BEGIN Given data

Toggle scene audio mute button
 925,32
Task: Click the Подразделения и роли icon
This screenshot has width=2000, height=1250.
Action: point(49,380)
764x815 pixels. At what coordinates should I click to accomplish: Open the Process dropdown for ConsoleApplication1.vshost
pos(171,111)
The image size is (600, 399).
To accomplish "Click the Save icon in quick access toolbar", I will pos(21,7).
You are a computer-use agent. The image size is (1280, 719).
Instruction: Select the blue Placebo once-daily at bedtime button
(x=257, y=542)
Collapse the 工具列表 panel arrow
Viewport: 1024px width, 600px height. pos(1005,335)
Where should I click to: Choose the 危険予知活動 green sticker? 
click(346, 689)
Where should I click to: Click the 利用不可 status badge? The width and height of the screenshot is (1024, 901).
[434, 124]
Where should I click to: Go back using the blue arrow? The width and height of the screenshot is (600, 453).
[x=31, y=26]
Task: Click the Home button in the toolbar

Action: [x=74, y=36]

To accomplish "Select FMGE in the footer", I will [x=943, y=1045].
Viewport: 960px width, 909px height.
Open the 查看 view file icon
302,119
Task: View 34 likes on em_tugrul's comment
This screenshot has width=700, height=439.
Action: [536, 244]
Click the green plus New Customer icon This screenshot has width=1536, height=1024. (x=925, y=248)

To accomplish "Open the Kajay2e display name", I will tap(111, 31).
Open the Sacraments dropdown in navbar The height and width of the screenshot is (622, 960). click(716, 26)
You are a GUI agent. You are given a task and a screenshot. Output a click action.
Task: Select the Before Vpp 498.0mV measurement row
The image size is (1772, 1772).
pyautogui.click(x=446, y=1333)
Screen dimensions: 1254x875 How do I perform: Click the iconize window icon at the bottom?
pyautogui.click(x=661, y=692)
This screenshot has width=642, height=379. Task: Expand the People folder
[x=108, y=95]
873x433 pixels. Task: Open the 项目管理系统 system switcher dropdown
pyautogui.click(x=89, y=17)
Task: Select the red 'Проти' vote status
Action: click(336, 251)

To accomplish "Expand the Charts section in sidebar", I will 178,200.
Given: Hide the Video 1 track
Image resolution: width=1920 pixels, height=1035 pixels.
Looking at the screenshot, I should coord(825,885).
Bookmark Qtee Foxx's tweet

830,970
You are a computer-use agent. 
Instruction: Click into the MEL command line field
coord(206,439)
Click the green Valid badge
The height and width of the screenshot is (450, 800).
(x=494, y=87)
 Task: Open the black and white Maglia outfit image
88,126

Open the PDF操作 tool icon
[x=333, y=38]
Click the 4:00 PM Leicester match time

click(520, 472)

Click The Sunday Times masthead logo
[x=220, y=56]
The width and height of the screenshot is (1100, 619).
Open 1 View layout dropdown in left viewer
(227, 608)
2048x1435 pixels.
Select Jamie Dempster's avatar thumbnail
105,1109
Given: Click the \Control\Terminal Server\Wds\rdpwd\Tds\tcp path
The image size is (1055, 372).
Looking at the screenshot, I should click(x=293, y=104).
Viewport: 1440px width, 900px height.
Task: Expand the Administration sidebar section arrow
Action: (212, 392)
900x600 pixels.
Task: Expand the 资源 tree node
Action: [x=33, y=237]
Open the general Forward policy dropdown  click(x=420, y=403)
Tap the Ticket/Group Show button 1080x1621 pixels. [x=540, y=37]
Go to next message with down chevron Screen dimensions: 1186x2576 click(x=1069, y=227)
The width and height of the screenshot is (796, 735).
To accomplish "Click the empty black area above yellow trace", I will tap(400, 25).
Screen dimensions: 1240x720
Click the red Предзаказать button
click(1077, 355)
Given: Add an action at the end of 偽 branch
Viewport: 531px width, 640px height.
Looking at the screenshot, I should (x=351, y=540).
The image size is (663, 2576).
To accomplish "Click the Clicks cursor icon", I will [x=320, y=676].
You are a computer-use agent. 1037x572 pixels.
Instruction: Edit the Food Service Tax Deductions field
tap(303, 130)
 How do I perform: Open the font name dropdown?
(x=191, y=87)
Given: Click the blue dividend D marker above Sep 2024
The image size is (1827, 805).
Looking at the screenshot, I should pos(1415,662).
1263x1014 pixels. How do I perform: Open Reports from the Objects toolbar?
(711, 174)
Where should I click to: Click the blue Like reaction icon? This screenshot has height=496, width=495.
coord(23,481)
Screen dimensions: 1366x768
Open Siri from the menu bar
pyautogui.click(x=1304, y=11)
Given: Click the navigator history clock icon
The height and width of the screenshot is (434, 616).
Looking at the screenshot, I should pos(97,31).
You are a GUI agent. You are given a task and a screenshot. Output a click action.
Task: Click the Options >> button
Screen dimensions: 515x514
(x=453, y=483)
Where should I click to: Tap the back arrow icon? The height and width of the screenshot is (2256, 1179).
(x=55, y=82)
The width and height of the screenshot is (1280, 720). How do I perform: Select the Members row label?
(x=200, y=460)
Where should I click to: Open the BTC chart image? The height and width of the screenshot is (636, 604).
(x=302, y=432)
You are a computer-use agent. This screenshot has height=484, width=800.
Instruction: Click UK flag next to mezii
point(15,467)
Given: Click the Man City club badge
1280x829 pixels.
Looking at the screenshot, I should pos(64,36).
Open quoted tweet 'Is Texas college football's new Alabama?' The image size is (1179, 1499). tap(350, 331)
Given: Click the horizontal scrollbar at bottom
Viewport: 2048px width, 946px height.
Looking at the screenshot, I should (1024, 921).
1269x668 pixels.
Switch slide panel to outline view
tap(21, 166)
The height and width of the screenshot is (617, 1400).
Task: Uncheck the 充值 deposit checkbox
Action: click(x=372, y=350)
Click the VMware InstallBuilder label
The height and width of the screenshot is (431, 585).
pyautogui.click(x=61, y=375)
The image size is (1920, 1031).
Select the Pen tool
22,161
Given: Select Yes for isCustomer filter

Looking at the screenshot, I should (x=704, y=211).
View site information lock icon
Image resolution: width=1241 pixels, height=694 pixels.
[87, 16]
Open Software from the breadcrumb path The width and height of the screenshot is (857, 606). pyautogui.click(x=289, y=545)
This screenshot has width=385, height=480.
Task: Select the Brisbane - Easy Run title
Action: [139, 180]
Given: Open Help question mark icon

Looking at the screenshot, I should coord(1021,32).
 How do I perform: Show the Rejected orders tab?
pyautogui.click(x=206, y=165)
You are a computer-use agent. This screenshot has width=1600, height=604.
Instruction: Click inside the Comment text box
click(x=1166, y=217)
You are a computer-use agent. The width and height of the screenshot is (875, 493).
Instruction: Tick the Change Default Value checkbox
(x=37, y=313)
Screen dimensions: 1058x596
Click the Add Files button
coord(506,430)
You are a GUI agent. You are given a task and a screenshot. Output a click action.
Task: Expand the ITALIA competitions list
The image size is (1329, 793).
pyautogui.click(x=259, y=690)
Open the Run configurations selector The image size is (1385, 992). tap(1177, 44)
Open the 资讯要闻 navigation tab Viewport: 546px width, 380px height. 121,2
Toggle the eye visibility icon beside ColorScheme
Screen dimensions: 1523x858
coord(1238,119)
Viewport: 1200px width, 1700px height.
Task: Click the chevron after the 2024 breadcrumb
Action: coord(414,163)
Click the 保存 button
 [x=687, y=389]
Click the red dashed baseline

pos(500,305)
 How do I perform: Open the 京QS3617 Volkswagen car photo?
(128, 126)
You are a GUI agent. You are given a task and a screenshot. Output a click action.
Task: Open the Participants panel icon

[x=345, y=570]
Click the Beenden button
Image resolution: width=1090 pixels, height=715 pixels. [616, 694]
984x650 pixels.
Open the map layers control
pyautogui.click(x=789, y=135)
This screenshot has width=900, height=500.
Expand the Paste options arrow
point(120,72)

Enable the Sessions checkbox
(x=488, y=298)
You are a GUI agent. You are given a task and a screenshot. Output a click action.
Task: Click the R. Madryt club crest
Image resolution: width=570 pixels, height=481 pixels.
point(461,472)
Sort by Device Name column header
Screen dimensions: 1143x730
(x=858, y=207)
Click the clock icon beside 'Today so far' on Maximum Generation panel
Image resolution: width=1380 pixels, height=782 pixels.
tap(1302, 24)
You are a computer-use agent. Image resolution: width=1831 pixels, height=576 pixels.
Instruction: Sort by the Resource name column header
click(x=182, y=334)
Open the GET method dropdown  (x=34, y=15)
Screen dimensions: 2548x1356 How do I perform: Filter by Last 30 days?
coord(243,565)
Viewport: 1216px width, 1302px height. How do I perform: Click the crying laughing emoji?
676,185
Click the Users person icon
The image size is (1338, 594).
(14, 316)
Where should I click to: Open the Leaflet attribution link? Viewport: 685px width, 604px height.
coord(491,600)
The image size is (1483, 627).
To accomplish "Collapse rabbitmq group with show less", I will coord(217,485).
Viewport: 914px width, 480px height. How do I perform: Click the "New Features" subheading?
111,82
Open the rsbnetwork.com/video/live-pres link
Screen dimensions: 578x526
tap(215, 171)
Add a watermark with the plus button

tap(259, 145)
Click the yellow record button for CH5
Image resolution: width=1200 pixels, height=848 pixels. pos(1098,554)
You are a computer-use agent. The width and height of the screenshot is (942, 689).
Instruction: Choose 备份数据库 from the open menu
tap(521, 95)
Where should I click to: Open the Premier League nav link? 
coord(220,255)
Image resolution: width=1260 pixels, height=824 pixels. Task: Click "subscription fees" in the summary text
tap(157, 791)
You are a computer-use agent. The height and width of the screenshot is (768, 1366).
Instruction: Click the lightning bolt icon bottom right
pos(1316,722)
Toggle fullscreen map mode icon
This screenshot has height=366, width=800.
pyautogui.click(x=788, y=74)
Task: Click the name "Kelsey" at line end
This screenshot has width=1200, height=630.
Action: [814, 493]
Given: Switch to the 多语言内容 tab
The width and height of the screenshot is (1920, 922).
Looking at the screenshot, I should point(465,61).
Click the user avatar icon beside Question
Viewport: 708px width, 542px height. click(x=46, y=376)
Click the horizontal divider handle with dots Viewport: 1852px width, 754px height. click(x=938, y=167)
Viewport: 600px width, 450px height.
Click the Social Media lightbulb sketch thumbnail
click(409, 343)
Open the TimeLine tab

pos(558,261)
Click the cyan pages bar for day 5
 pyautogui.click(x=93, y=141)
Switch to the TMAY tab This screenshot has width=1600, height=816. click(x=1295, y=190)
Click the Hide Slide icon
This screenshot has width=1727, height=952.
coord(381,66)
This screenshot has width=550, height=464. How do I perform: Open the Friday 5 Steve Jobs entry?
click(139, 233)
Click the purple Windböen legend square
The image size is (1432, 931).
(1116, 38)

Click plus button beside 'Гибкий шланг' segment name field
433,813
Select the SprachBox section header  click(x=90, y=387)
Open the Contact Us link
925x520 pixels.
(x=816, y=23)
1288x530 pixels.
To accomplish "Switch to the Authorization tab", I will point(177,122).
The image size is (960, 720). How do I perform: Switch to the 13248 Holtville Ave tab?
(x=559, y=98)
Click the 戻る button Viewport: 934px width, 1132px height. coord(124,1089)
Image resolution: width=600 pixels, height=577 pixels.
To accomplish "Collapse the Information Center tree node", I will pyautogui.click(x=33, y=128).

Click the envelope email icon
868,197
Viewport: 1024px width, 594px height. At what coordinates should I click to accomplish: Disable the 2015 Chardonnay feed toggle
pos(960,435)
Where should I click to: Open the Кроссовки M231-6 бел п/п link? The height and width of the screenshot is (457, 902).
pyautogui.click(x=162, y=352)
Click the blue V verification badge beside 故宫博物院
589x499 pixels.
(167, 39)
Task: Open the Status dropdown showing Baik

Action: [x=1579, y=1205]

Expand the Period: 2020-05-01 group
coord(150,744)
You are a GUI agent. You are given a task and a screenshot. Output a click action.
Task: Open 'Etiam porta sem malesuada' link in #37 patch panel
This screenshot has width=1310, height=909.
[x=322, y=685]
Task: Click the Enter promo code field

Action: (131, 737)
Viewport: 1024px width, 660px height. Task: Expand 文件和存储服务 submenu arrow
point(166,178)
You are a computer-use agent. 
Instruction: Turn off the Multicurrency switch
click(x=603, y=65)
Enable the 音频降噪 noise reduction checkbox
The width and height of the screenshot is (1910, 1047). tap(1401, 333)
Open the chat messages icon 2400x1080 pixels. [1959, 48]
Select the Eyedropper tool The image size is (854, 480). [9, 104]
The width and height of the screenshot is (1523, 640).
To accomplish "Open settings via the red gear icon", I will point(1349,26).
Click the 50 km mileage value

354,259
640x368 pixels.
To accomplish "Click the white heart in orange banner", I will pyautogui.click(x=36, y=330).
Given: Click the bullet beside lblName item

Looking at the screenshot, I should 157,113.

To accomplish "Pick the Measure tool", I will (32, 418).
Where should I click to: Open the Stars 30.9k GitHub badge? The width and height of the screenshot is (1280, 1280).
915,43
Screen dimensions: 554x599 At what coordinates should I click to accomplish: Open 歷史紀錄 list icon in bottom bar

END Given data

#### What you will do
Which lines of the data contain the string "club"? Copy each of them.

#### Response box
Given: Click the Man City club badge
Task: Click the R. Madryt club crest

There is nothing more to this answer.